Problem requirements: Everything in the data below is left aside except the lines from the one containing "Instruction: Open the help question mark icon" through the one containing "This screenshot has width=199, height=348."; repeat those exactly.

Information shown:
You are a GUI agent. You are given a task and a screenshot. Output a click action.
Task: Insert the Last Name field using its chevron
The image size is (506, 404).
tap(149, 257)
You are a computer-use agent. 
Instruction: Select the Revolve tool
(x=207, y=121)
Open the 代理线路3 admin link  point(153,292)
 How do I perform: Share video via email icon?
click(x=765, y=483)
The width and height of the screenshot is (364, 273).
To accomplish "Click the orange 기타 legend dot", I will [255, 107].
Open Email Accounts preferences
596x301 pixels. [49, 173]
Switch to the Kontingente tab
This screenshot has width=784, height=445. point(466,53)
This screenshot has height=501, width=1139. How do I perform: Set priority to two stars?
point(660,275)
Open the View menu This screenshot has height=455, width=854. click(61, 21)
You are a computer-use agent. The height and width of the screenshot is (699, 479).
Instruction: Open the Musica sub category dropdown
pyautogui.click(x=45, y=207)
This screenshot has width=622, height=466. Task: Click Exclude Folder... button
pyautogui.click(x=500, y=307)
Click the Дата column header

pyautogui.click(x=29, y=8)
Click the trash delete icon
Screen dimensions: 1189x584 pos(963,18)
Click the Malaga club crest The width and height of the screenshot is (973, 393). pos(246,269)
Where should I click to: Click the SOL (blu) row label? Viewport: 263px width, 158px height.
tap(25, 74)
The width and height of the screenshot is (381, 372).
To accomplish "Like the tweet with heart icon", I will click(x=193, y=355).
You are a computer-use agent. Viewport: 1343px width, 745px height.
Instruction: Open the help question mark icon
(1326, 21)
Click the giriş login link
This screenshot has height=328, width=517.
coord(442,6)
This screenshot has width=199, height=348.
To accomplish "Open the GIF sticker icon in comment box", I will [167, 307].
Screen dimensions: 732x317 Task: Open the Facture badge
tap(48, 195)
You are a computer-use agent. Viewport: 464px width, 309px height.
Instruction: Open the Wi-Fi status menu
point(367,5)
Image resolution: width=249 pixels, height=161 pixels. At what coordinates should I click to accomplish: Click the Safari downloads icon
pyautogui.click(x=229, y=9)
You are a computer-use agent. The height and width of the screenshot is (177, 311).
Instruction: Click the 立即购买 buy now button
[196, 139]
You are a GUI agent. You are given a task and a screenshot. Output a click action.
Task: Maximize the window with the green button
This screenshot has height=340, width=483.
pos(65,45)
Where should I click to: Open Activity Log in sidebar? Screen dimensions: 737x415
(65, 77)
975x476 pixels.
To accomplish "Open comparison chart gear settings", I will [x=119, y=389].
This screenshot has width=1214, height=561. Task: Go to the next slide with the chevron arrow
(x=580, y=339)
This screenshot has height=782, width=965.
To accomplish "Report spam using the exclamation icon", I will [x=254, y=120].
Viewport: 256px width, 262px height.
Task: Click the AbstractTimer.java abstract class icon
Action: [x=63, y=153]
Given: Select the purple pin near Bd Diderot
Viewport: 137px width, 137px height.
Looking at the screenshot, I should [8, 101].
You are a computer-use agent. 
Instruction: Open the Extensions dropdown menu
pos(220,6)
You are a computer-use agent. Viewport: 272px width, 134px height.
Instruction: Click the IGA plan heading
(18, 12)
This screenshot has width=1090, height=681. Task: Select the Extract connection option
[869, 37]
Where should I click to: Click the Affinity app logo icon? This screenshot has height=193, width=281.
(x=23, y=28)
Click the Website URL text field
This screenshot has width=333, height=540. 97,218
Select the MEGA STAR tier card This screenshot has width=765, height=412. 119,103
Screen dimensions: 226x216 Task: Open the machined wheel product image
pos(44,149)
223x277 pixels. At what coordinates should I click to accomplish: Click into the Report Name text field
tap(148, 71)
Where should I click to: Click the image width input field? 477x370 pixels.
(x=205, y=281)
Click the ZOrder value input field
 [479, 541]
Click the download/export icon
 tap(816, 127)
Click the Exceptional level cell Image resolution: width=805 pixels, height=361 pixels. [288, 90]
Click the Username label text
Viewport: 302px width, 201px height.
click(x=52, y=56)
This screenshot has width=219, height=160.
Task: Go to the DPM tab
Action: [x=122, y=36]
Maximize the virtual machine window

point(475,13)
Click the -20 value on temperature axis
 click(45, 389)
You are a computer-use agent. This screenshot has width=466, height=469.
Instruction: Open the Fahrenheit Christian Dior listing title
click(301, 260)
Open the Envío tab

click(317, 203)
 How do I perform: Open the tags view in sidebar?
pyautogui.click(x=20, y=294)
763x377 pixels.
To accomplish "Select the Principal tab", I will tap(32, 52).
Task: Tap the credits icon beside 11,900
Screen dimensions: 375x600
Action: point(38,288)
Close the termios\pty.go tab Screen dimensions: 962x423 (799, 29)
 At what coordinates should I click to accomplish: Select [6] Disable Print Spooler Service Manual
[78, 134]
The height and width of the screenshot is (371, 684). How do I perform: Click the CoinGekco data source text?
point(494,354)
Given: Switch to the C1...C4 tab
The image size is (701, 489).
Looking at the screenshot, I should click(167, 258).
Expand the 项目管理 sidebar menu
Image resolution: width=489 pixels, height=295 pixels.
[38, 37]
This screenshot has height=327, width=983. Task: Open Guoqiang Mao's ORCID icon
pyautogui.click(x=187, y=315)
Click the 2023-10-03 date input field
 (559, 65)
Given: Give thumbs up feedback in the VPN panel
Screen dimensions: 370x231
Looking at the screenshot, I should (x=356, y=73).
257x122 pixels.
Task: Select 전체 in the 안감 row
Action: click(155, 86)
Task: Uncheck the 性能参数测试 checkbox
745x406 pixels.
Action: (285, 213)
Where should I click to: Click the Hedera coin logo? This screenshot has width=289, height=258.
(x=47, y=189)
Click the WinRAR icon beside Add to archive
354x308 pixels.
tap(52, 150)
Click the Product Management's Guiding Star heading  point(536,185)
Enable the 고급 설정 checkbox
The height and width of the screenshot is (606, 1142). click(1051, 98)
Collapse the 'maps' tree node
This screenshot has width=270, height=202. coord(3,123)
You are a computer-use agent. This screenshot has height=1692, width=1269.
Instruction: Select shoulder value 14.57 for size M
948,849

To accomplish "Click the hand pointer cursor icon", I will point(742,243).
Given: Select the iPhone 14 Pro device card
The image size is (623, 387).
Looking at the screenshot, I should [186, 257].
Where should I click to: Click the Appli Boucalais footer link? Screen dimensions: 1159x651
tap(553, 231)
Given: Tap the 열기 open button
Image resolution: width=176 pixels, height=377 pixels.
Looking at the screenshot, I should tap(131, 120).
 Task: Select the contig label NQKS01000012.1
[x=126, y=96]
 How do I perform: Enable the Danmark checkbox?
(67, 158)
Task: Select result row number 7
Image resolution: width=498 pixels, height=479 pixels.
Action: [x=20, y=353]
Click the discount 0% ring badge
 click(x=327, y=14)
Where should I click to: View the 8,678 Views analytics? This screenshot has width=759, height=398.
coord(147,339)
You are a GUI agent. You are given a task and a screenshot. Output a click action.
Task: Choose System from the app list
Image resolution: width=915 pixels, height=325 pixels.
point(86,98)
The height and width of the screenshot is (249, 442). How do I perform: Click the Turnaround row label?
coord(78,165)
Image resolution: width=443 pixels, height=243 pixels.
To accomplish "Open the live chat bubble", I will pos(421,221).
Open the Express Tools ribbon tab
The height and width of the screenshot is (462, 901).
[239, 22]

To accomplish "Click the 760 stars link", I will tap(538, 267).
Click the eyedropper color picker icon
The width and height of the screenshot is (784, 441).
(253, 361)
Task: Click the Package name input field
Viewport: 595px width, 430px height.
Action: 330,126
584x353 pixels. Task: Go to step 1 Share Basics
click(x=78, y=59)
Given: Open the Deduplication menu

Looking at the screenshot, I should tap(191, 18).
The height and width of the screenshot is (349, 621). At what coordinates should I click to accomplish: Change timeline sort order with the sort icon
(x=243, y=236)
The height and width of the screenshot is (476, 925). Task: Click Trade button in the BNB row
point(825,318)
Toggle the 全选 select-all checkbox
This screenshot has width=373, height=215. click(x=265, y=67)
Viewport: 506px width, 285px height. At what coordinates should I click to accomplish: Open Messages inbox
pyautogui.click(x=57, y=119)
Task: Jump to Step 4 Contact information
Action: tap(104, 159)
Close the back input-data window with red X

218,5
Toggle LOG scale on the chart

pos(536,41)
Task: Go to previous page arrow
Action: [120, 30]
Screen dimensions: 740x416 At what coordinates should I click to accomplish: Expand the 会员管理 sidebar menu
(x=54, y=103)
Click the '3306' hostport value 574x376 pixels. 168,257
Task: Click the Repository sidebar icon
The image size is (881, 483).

Output of the task:
Instruction: Open the help question mark icon
(1326, 21)
Click the giriş login link
This screenshot has height=328, width=517.
coord(442,6)
This screenshot has width=199, height=348.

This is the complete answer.